Often times reading about the Church Fathers you run into strange place names. You run into them just in the names of the people who lived back then: Theodore of Mopsuestia, Theodoret of Cyr, Epiphanius of Salamis. Whew!
Where were these places?
The matter is complicated by the fact that many of them don't even exist any more. They are just ruins (if that).
For The Fathers Know Best, I wanted to clarify all of this, and so part of the project was looking up where all the places mentioned in the book are (or were) and then composing a set of maps–a process in which I had the very able assistance of my colleague Jon Sorensen, who is a photoshop wiz!
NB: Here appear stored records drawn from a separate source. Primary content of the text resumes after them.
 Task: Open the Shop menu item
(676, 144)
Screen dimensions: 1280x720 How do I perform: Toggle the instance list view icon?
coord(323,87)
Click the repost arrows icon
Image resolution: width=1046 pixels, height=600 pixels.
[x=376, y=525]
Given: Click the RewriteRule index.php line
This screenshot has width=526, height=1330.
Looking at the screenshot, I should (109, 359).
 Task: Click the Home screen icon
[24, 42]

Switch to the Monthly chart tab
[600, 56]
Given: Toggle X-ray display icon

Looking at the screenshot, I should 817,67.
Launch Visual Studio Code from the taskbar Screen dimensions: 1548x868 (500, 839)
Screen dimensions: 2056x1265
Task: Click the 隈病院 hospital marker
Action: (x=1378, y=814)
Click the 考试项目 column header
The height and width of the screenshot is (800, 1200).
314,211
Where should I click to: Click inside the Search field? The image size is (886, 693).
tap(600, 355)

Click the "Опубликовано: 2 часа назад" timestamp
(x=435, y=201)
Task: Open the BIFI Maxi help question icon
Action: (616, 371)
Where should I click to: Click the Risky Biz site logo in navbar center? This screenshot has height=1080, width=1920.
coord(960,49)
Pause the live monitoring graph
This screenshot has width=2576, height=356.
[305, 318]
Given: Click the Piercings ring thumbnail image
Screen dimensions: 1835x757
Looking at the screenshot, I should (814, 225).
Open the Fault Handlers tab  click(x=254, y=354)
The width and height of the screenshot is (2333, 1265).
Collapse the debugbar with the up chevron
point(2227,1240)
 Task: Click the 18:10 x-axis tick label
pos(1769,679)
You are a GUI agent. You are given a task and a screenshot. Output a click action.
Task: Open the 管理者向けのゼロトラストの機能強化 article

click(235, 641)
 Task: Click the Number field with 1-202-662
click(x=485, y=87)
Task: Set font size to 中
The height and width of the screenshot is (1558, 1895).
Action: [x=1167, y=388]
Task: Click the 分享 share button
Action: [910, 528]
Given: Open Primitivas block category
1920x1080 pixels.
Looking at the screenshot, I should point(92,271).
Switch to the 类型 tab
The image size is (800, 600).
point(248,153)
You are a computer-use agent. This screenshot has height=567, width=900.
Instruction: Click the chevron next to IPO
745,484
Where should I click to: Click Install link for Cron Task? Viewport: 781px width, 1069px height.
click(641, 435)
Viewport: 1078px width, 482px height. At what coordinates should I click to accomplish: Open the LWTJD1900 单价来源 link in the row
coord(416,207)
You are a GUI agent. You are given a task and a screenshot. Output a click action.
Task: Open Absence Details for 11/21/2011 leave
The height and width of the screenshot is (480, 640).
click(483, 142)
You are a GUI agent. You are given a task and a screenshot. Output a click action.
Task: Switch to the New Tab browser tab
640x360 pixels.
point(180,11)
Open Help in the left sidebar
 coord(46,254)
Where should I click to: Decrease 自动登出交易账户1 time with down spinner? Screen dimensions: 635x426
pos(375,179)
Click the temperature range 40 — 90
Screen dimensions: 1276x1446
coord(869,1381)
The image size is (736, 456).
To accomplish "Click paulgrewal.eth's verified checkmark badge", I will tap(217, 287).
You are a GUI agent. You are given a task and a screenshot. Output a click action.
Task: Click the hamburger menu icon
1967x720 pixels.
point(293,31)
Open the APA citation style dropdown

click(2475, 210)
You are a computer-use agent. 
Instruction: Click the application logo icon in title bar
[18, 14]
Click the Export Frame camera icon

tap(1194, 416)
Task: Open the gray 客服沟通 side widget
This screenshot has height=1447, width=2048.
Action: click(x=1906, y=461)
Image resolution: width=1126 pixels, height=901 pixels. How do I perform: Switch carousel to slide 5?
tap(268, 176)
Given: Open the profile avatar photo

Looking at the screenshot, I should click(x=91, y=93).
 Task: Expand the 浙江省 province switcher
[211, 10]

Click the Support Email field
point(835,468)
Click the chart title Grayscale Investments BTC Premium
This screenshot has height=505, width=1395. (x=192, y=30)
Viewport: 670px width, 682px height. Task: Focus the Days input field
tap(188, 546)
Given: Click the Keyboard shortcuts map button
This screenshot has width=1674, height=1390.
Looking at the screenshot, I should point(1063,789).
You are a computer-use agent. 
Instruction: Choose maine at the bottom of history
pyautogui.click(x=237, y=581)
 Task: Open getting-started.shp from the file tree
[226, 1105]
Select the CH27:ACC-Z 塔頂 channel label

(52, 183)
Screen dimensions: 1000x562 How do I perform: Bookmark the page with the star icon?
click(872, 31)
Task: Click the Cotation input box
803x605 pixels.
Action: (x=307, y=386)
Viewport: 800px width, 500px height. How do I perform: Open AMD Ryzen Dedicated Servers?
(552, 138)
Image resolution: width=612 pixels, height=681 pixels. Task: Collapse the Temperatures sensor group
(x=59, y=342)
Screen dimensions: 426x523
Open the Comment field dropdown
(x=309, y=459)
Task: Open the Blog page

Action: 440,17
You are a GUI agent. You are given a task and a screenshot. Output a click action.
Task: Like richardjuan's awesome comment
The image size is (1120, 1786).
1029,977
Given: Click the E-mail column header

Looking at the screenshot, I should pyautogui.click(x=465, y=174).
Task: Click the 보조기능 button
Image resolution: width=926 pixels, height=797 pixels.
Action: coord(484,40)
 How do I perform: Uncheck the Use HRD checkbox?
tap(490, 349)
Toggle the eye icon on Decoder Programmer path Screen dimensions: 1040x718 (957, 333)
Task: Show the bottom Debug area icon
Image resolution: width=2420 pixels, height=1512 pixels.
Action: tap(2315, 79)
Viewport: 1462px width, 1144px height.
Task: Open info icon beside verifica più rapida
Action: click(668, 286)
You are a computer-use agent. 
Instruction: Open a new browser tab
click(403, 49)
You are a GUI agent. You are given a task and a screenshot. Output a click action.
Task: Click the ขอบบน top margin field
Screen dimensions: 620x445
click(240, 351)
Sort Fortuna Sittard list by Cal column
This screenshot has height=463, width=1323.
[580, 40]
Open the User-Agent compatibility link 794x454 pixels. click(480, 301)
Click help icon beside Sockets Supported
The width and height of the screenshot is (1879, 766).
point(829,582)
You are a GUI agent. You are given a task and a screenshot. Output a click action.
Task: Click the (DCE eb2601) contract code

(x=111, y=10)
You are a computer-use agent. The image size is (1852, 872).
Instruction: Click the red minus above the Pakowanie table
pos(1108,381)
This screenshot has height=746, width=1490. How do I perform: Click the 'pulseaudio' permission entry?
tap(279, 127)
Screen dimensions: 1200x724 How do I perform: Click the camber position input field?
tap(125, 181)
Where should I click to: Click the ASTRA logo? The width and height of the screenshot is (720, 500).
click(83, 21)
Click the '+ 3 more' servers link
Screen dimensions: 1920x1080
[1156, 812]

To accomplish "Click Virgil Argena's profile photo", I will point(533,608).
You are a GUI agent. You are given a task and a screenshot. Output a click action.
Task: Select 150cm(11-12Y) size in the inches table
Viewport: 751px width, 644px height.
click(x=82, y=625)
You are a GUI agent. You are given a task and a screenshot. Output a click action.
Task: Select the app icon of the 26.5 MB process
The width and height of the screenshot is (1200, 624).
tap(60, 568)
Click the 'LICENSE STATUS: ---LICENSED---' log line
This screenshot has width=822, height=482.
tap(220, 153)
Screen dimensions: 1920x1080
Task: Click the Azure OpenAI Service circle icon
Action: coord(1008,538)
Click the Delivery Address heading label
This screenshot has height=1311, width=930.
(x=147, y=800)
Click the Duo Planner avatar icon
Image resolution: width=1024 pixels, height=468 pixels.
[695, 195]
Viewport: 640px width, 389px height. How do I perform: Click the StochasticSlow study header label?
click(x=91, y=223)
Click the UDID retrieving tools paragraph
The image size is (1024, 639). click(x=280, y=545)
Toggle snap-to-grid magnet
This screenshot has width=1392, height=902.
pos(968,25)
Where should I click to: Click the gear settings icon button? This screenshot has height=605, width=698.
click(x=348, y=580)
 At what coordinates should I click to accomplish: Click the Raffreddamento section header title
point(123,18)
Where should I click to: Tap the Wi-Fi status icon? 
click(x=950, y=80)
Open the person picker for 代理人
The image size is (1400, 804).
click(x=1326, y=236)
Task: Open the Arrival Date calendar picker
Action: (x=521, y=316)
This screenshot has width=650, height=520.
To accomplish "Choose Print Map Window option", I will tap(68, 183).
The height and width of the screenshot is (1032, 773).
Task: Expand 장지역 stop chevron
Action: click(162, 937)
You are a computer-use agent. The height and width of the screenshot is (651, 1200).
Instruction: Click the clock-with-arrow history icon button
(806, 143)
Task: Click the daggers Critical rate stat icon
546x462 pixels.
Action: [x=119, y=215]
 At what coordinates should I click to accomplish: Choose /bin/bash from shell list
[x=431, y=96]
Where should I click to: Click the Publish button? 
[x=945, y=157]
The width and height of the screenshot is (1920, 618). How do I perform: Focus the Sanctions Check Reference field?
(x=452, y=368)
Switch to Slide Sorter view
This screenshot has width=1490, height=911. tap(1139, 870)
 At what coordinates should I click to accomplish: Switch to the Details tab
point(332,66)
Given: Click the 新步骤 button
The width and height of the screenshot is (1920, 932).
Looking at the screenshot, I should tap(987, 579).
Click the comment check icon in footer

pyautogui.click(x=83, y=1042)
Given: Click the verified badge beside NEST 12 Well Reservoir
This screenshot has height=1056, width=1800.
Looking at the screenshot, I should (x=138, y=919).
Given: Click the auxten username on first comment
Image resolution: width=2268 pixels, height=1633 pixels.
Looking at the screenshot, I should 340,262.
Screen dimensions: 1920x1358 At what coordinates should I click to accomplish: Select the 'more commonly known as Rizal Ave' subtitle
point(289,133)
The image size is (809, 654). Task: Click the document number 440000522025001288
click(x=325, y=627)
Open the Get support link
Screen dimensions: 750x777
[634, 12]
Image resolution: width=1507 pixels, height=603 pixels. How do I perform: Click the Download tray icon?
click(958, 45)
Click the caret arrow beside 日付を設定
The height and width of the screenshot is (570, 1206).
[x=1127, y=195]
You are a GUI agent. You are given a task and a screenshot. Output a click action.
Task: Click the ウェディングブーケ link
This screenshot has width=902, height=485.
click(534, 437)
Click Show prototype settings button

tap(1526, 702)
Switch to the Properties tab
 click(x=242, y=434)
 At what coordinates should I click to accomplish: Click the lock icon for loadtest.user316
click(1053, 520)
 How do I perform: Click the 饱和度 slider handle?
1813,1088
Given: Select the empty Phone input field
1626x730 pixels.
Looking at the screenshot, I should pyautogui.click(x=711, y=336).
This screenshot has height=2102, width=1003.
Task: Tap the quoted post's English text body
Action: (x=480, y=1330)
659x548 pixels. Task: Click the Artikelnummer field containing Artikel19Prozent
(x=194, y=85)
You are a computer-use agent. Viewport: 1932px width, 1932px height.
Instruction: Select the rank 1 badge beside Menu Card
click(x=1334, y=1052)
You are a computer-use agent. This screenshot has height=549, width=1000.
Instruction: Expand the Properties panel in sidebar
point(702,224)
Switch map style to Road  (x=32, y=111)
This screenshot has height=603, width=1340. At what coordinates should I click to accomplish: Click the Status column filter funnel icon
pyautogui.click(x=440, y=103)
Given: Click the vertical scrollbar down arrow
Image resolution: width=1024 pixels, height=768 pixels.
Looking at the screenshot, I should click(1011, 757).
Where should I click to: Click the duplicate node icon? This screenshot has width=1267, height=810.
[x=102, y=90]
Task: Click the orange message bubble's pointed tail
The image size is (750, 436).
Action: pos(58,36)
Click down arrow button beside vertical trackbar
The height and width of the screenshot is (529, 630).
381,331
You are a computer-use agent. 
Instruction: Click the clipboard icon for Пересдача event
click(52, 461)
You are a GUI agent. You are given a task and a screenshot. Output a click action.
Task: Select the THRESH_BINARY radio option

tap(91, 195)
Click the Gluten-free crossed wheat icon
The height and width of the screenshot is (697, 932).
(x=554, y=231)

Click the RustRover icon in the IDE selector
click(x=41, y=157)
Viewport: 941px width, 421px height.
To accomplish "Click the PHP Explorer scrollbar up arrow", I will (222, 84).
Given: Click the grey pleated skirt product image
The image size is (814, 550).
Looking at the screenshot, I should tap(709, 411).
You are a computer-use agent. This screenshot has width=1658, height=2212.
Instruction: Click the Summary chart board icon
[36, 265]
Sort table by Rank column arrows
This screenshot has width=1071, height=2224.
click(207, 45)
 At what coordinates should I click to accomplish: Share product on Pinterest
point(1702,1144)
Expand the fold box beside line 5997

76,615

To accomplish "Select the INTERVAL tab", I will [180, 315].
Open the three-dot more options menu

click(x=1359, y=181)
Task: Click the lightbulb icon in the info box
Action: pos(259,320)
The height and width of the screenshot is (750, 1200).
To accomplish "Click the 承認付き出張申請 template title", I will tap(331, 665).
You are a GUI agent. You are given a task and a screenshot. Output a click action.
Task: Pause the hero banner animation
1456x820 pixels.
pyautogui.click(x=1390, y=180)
Below is one of the maps used in the book (click to enlarge). It's the one that covers the modern territory of Turkey or–as it's sometimes called–"the Second Holy Land." (Look at the number of important Christian sites on the map! And that's not even all of them!)
You might spend a few moments with the map, seeing how many of the sites you can identify. Two of St. Paul's surviving epistles were written to the Christian communities of cities on this map (as well as one of his lost epistles). The island where St. John saw the Revelation is here, as are the famed "seven churches of Asia." Several ecumenical councils occurred on this map, and many saints came from these different cities.
How many can you identify?
End the brutal Israeli occupation of Palestine!
That’s pretty cool. Is Nazianz the same as Nazianzus or Nazianzen where St. Gregory was from?
I am planning a Jimmy Akin spend up when your Mass Revision comes out. I wish to save on postage to Australia and so will be purchasing The Fathers Know Best, Jack Chick and Mass Revision together.
Mass Confusion was one of the first books I purchased when I returned to the practise of the Faith after many years away. Because I had received a solid orthodox formation and never blamed the Church for my sins it was so easy to return by simply going to confession.
Teddy the Mop, as we lovingly referred to him in my Patristics class!
Thanks Jimmy. I LOVE maps! I can never make sense of things unless I can map them out. It makes things much more clear.
Just remember the classic song, “Mopseustia is Cilicia Capestis…”
Isn’t that how it went?
Nazianzen and Nazianzus both mean “from Nazianz”, if I recall correctly.